» **TRECHO FORNECIDO**
* * *

A importância da arquitetura de iluminação para o atendimento inclusivo

Quando entrei na Universidade Federal do Rio de Janeiro (UFRJ), fazia um trabalho voluntário para a AFAC (Associação Fluminense de Amparo aos Cegos) em Niterói (RJ), e acabei me interessando por arquitetura inclusiva! Mas, com o passar do tempo, fui deixando o assunto um pouco de lado.

sala para audiometria sem São Paulo

Durante o tempo que fiquei na universidade, falava-se muito em arquitetura inclusiva, mas sempre muito voltada para pessoas com mobilidade reduzida do ponto de vista físico (cadeirantes e idosos).

Após a formatura, acabei me dirigindo para o ramo da iluminação, cujo assunto é abordado apenas de forma técnica, tendo em vista a acuidade visual que o espaço precisa ter: mais uma vez, voltado para idosos e cadeirantes. Não que estes sejam menos importantes. De forma alguma! Mas, no meu ponto de vista, a arquitetura só pode ser considerada 100% inclusiva quando ela aborda TODAS as necessidades em sua concepção.

* * *

» **SEÇÃO DO MATERIAL**

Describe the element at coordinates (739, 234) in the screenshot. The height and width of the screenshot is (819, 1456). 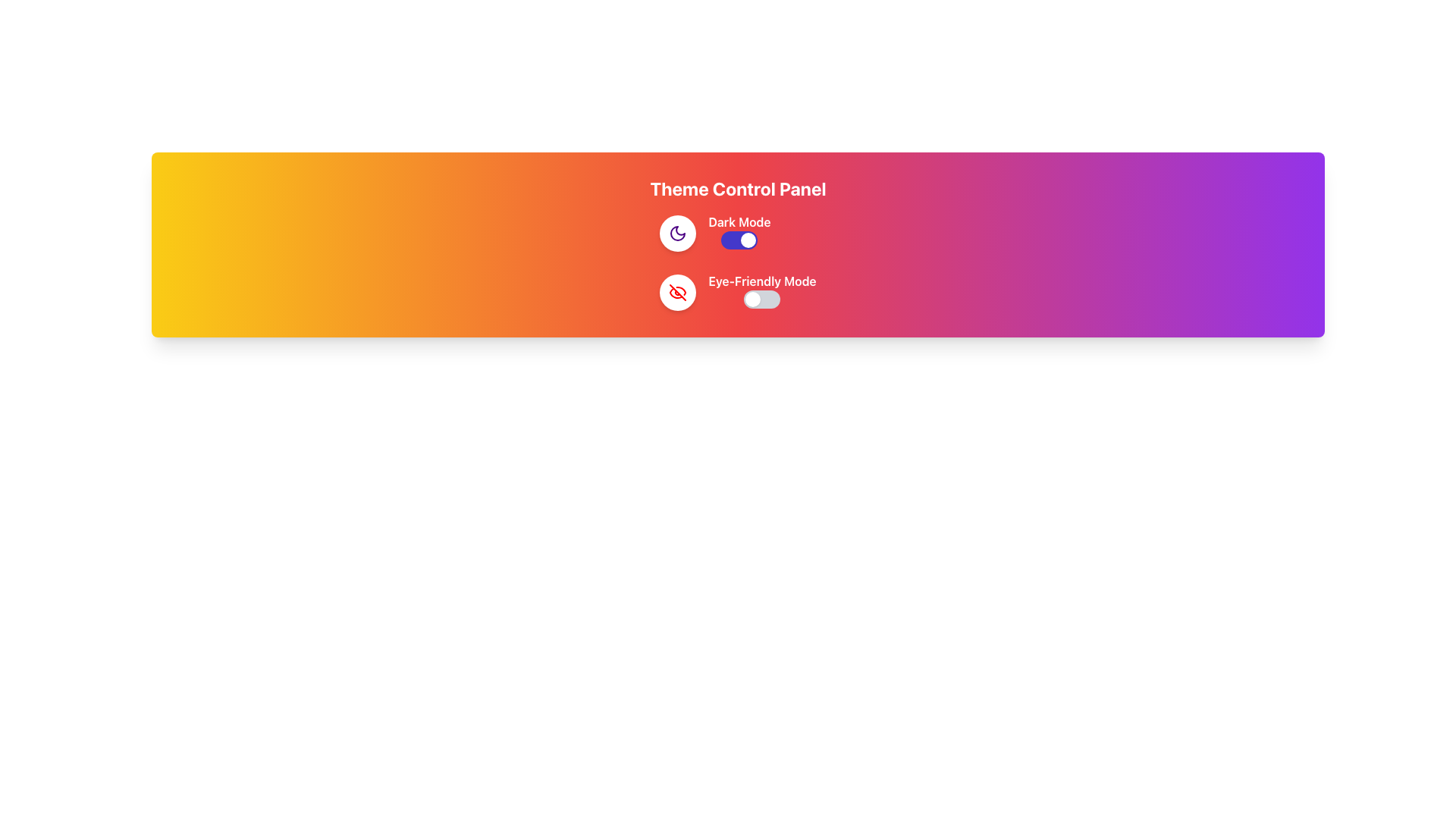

* * *

» **ENUNCIADO DA TAREFA 1**
De acordo com o trecho sobre arquitetura de iluminação, para qual associação quem escreve fazia trabalho voluntário ao entrar na UFRJ?
» **ENUNCIADO DA TAREFA 2**
No trecho sobre arquitetura de iluminação, substitua "cadeirantes" por "usuários de cadeira de rodas" em toda a parte que vai de "Quando entrei na" até "(cadeirantes e idosos).".
» **ENUNCIADO DA TAREFA 3**
Dê continuidade ao trecho sobre arquitetura de iluminação a partir da última frase apresentada.

» **RESPOSTA 1**
Para a AFAC (Associação Fluminense de Amparo aos Cegos), em Niterói (RJ).

» **RESPOSTA 2**
Quando entrei na Universidade Federal do Rio de Janeiro (UFRJ), fazia um trabalho voluntário para a AFAC (Associação Fluminense de Amparo aos Cegos) em Niterói (RJ), e acabei me interessando por arquitetura inclusiva! Mas, com o passar do tempo, fui deixando o assunto um pouco de lado.

sala para audiometria sem São Paulo

Durante o tempo que fiquei na universidade, falava-se muito em arquitetura inclusiva, mas sempre muito voltada para pessoas com mobilidade reduzida do ponto de vista físico (usuários de cadeira de rodas e idosos).

» **RESPOSTA 3**
Voltando ao meu trabalho voluntário, uma vez perguntei a uma senhora cega, para quem eu lia, qual seria a sua casa dos sonhos, pois estava fazendo uma pesquisa para o desenvolvimento de um projeto da universidade. Ela não titubeou. Disse que, para uma pessoa que não enxergava bem, o melhor era que tudo pudesse ser o mais estático possível. Que mudar os móveis de lugar poderia causar um acidente. Levei aquela dica pra vida!

Havia uma coisa que sempre me intrigava: embora ela não enxergasse nada, sabia exatamente quando a luz estava escura para minha leitura. Um dia perguntei e ela me respondeu que algumas pessoas com deficiência visual possuem uma sensibilidade ao ofuscamento, o que fazia com que sentissem a luz, sabendo se estava claro ou escuro. Disse que algumas chegam a se sentirem incomodadas, precisando de proteção. Com isso, o ofuscamento e a luz demasiada tornaram-se grandes vilões para mim.

Quando meu escritório foi chamado para fazer o projeto de iluminação do consultório da FONOTOM, sob as recomendações de que deveria ser um projeto inclusivo, as dúvidas sobre como executar essa tarefa da melhor forma possível não foram diferentes. Uma arquitetura só é totalmente inclusiva quando atende a todos. E, no consultório da Dra. Andrea Soares e do Dr. Cleiton Fortes, seriam atendidas pessoas com pouca mobilidade, baixa visão e também crianças. E muitos com baixa ou nenhuma audição. Isso faria diferença em meu projeto?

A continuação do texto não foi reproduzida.